◆ **Trecho do documento**:

- - - - -

Dois anos depois do início das atividades do “Seu” Toninho, no dia 18 de maio de 1992, foi aprovada a Lei nº 4736, que dispõe sobre o comércio ambulante e proíbe a atividade fora de locais estabelecidos. Mas ele e os demais colegas de trabalho já estavam instalados. “A gente lutou sempre para não sair do Calçadão”, afirma.

 

O alvará para exercerem a atividade, no entanto, eles nunca conseguiram. Quando se cadastram junto à Divisão do Setor de Ambulantes, recebem apenas uma autorização para o uso do solo. Por isso, nenhum dos ambulantes paga impostos. “Eles não têm benefícios nenhum porque não têm alvará, não têm nada”, explica a chefe da Divisão do Setor de Ambulantes, Lucinéia Campos.

 

Se a lei não colaborava para que os trabalhadores pudessem conseguir a licença de funcionamento, alguns deles preferiram se tornar microempreendedores individuais (MEIs). São mais de 5000 MEIs existentes na cidade (5.781, no total), segundo dados do Portal do Empreendedor. Os ambulantes não ficam de fora, mas apenas 50 estão cadastrados como ambulantes que exercem serviços de alimentação.

 

Lucinéia explica que foram feitas algumas reuniões com os trabalhadores e alguns aceitaram se tornar microempreendedores. O problema é que, ao aderirem à categoria, não há garantia de regulamentação do funcionamento. “Ele pode formalizar, mas não necessariamente vai estar regular no município, porque a legislação que regulamenta o uso do solo é municipal”, esclarece a chefe da Divisão de Fomento ao Empreendedorismo, Tônia de Mira.

O

que

estabelece

a Lei nº 4736?

“Lavar a mão para servir um alimento é básico. E onde que o ambulante da rua lava a mão?”

 

Tonia de Mira, chefe da Sala do Empreendedor

Conforme o Art. 8º da Lei nº 4736, a atividade de comércio ambulante não pode obstruir as calçadas, nem devem ser liberadas na Av. Vicente Machado nem nas praças públicas do município.

 

Mas esse não é o caso do Tião da pipoca. Ele está lá por autorização do prefeito e por ter conseguido permissão, junto ao Banco do Brasil, para ficar embaixo da marquise da empresa. “Como foi o prefeito que o colocou lá, quem sou eu pra tirar?”, questiona a chefe da Divisão do Setor de Ambulantes.

 

Para que o uso do solo seja liberado, o Setor de Urbanismo da cidade verifica se a atividade será exercida em local particular. De acordo com o chefe da Divisão de Loteamento do Setor, Orlando Sérgio Henneberg, a falta de legislação específica impede que um alvará de funcionamento seja liberado aos ambulantes.

 

É por isso que muitos preferem trabalhar à noite, quando a fiscalização diminui. “Falta local apropriado, não existe uma legislação definida. O ambulante não está regularizado e não pode pagar imposto para uma futura aposentadoria”, reconhece.

- - - - -

◆ **Dados da tarefa**:
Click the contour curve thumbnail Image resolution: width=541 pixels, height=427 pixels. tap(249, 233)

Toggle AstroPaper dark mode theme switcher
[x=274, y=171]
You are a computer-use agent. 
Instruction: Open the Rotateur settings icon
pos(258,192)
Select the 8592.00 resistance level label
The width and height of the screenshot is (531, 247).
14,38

- - - - -

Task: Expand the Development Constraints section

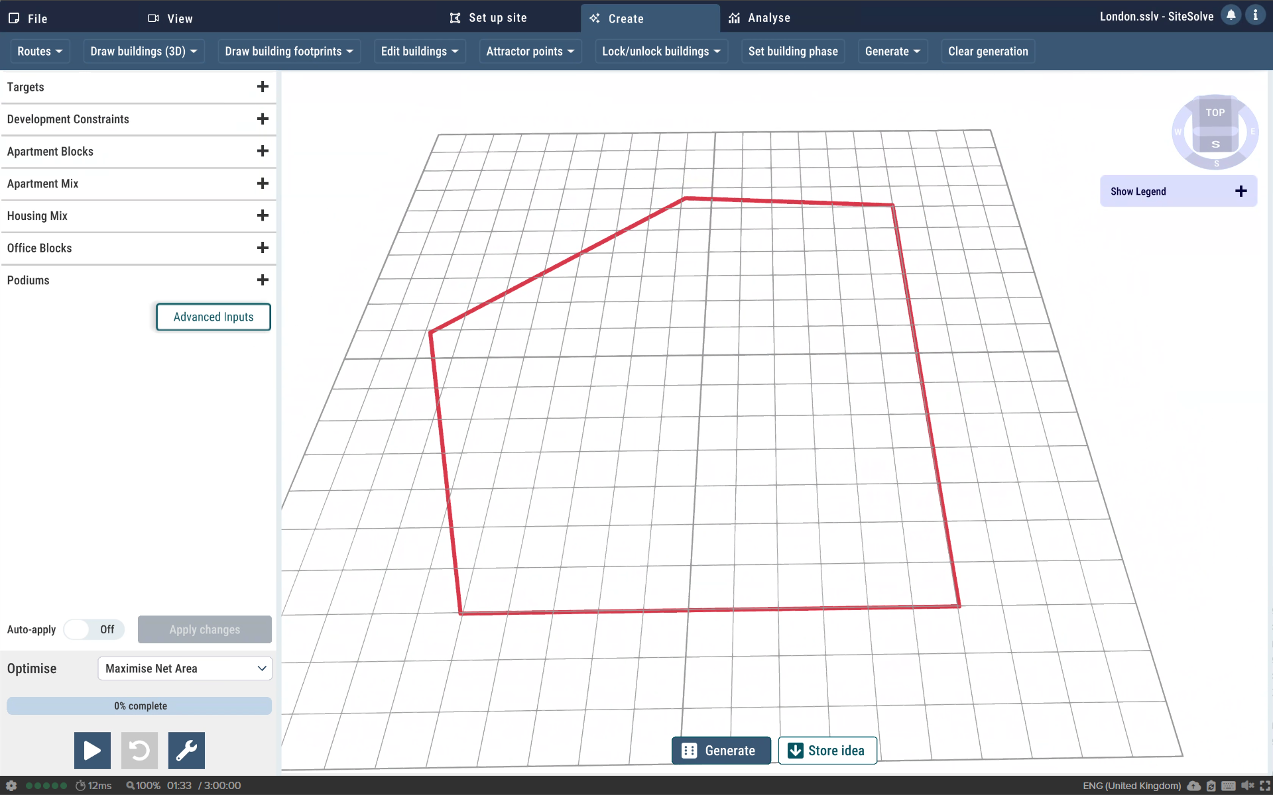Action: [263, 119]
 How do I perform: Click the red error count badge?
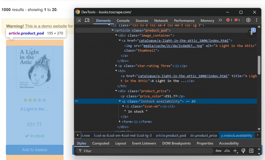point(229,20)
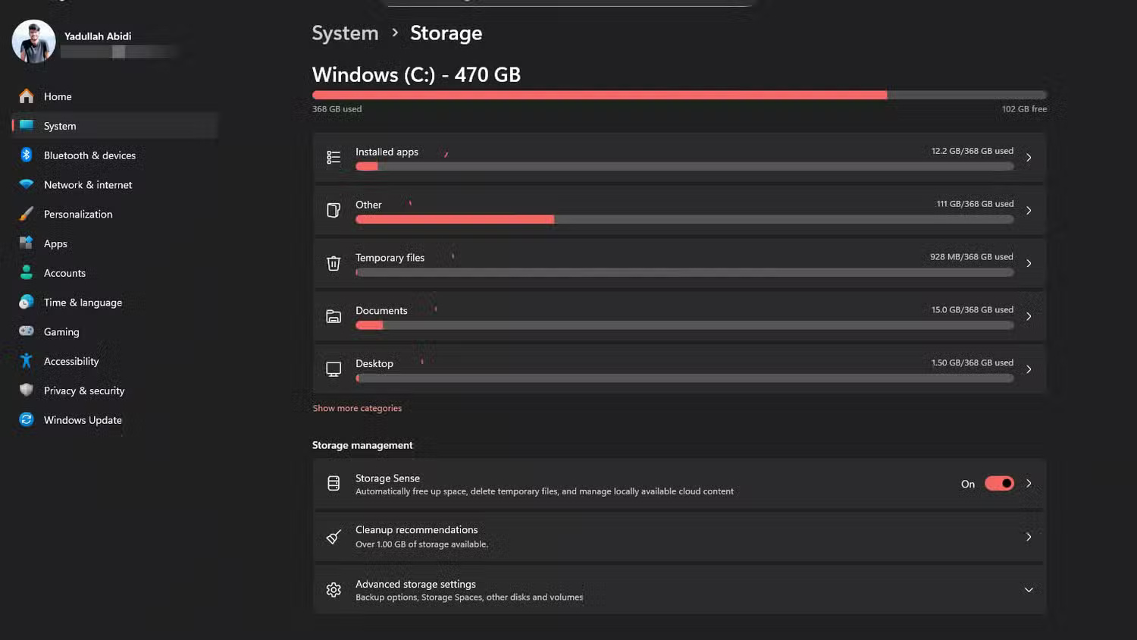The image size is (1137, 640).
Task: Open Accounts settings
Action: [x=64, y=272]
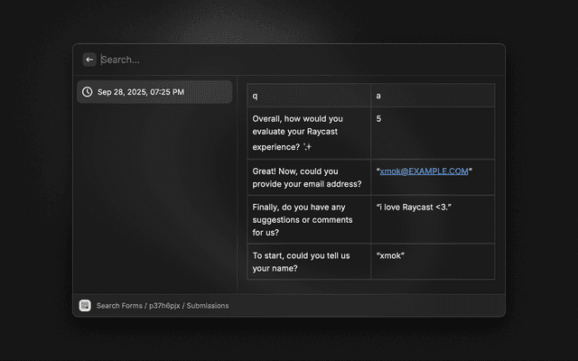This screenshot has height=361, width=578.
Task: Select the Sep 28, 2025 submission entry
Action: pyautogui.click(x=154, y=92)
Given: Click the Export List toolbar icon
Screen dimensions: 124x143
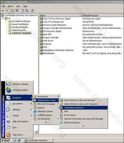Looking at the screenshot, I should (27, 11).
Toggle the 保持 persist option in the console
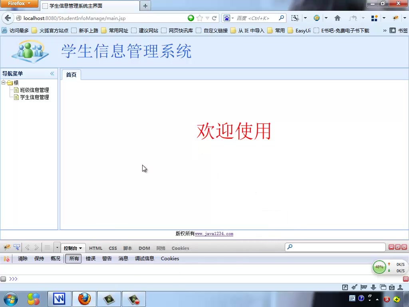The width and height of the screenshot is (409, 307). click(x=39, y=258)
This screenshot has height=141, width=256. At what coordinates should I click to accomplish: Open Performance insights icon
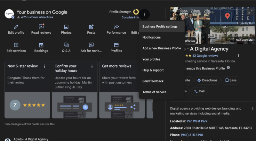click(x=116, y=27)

- - - - -

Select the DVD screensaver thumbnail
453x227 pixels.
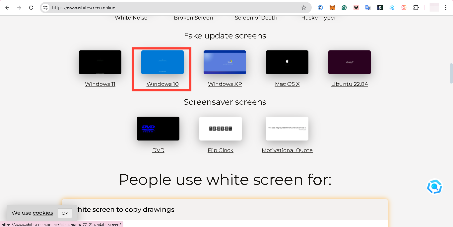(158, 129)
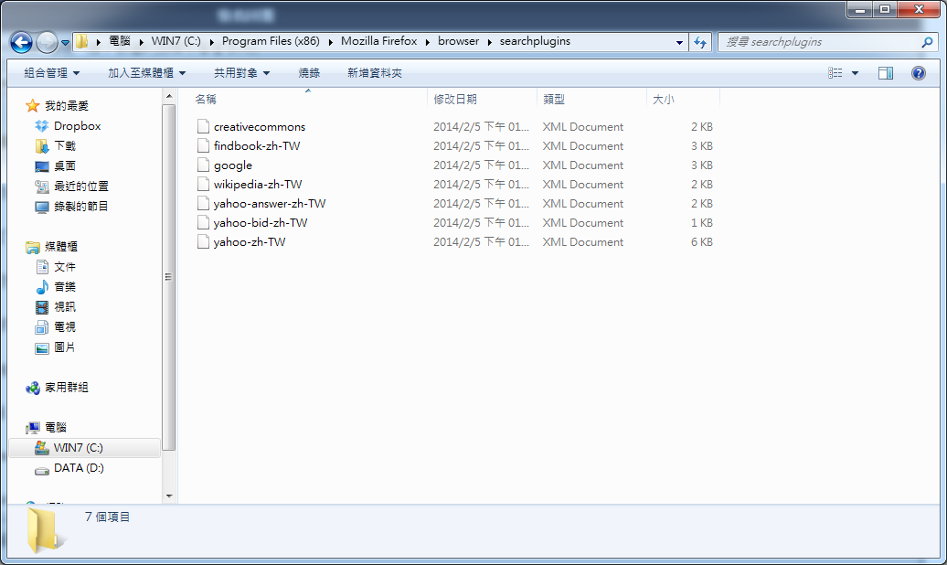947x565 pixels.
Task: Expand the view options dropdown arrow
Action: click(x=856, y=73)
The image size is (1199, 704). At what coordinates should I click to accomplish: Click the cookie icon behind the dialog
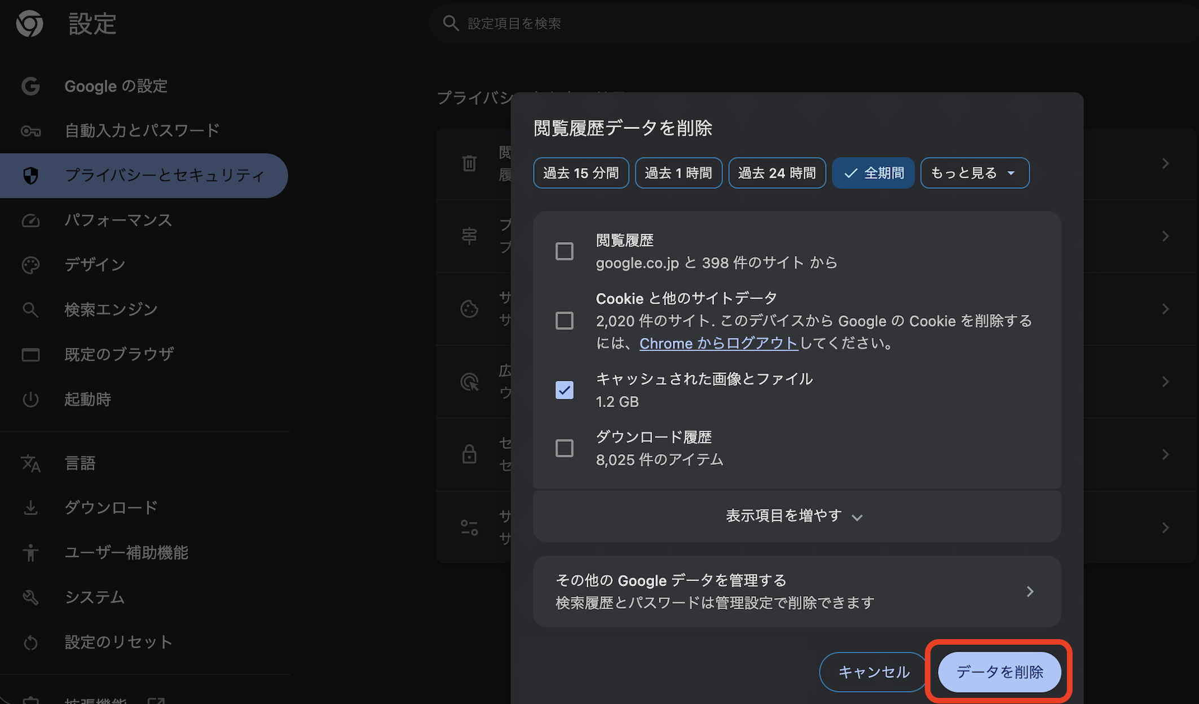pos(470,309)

- - - - -

◆ **Lista de tarefas**:
(a) Pode redigitar as linhas de dados que vão da linha com "This screenshot has height=141, width=256." até a linha com "click(x=116, y=27)", inclusive, deixando as imagens de fora?
(b) Pode dar continuidade à reportagem sobre os ambulantes do Calçadão a partir do ponto em que ela termina?
A reportagem e as linhas de dados são materiais independentes entre si.

◆ **Resultados do exercício**:
(a)
This screenshot has height=141, width=256. At what coordinates should I click to accomplish: Open Performance insights icon
click(x=116, y=27)

(b)
 

A sugestão apontada pela consultora do Serviço Brasileiro de Apoio às Micro e Pequenas Empresas de Ponta Grossa (Sebrae), Sandra Costa, é que o ambulante converse com alguma empresa para conseguir um acordo. Se ele exercer a atividade dentro um estacionamento comercial, por exemplo, não traz problemas. “Assim ele está protegido pela lei e pode trabalhar normalmente”, aconselha a consultora.

Começa a escurecer e surgem os primeiros carrinhos e trailers nos espaços mais movimentados da cidade. Segundo Tonia de Mira, o crescimento do número desses trabalhadores é perceptível. O que não pode, conforme argumenta, é o ambulante fixo que atrapalha a passagem das pessoas nas calçadas. “Então ele põe um carrinho que faz espetinho, por exemplo, como o cadeirante transita pela Calçada?”, questiona. Ela logo emenda uma resposta: “Tem que pensar na questão do pedestre mesmo, de mobilidade”.

 

A sala do empreendedor é o espaço para que o “pequenininho” possa se estabelecer como empresário. Além da questão do uso do solo, os ambulantes que trabalham com serviços de alimentação precisam atender às regras sanitárias. Segundo a chefe da Sala do Empreendedor, não existem regras de higiene diferentes do pequeno empresário para o grande. “Lavar a mão para servir um alimento é básico. E onde que o ambulante da rua lava a mão?”, questiona.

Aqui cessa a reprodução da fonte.